Gilbert N. Kahn is a professor of Political Science at Kean University.

This week the U.S. and Israel signed the largest bi-lateral aid arrangement ever between the two countries—the Memorandum of Understanding (MOU); $38 billion dollars over 10 years. Despite this fact, there are strong Israel political supporters in the U.S. who are suggesting that he should have demanded more; that Netanyahu sold out too cheap. There are also Israeli opposition leaders led by Ehud Barak who are insinuating that by selling out so cheaply and with additional purchasing restrictions, Bibi damaged the Israeli defense industry. On top of that there are voices among some Jewish leaders in the U.S. who are angry that there also was an understanding that Israel would acquiesce to U.S. assistance to the Palestinians as well.

Objectively speaking all these arguments are correct but they are strictly motivated by various political agendas and are ignoring the fact that there was indeed a genuine compromise reached with the Obama Administration over the more contentious points in the negotiations. On the whole it was a very acceptable arrangement. The MOU even permits Israel the right to make requests for additional military support—especially defensive equipment–above the MOU caps, should Israel face a serious military crisis.

## Given data
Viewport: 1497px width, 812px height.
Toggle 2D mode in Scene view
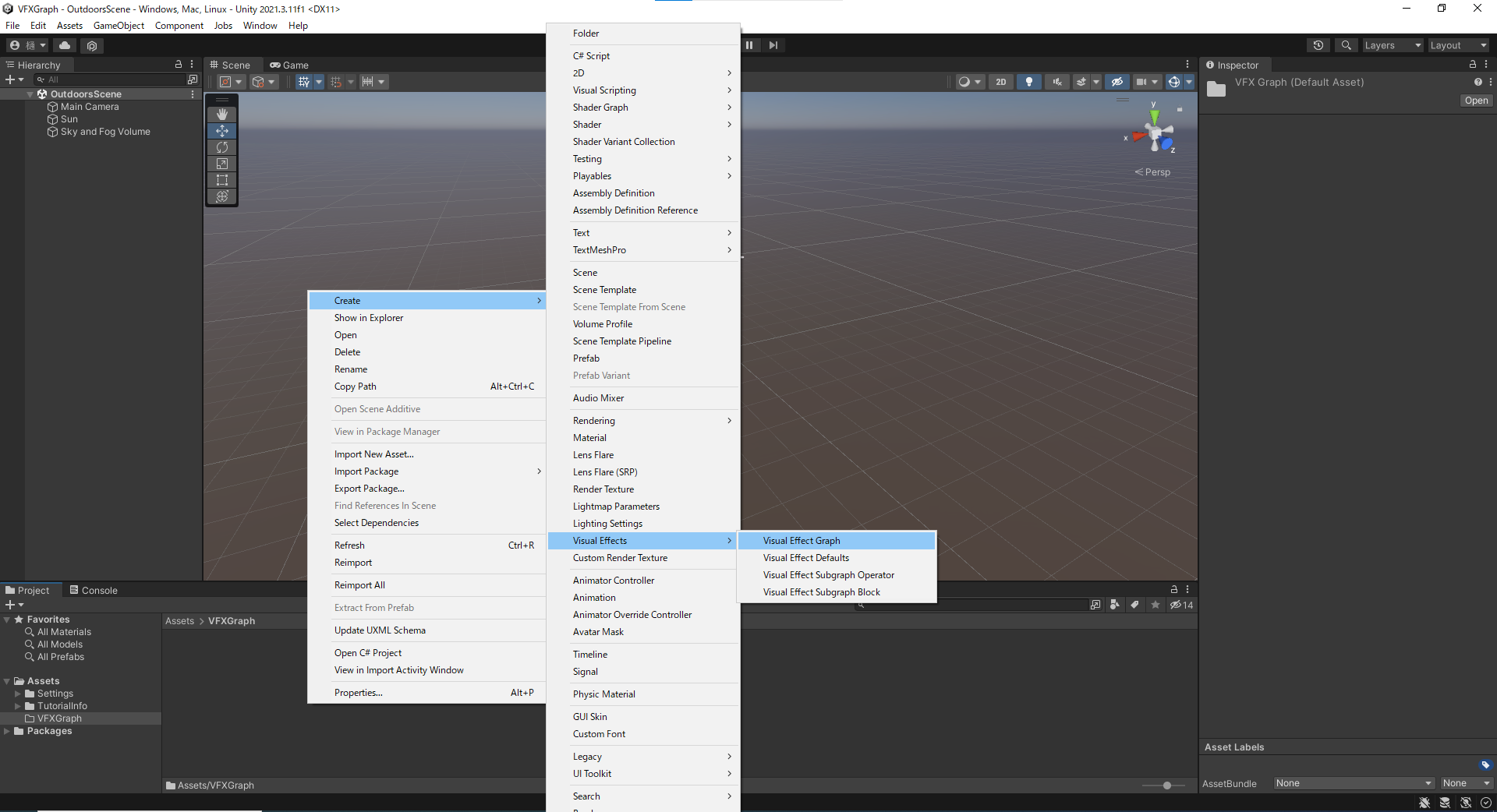tap(1001, 82)
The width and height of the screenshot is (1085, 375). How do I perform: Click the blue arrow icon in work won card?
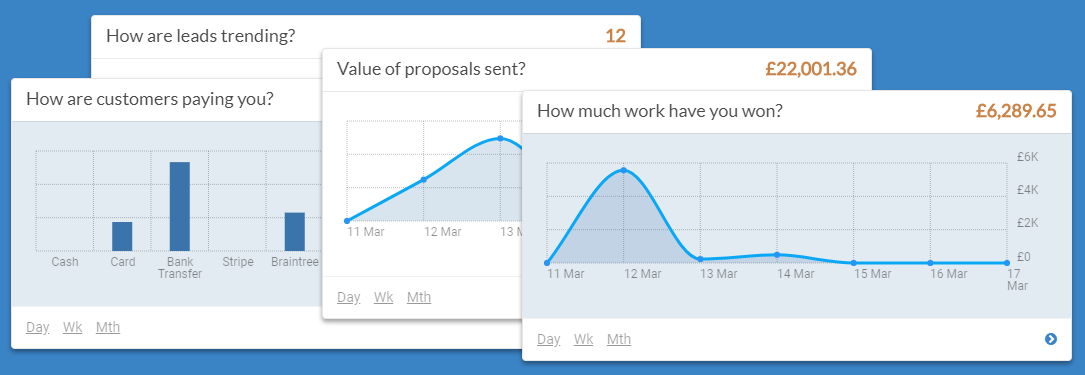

## Actions to take
1. In the commentary on the U.S.-Israel aid agreement, how much aid does the MOU provide, and over what period?
2. Please say whether each statement agrees with the commentary on the U.S.-Israel aid agreement, answering yes or no and quoting the words that decide it.
(a) Israeli opposition leaders led by Ehud Barak suggest that Netanyahu harmed the Israeli defense industry.
(b) The MOU bars Israel from asking for military support beyond its caps.
(c) The author calls the arrangement unacceptable on the whole.

## Task-by-task solutions
1. $38 billion over 10 years.

2.
(a) Yes: "There are also Israeli opposition leaders led by Ehud Barak who are insinuating that by selling out so cheaply and with additional purchasing restrictions, Bibi damaged the Israeli defense industry."
(b) No: "The MOU even permits Israel the right to make requests for additional military support"
(c) No: "On the whole it was a very acceptable arrangement."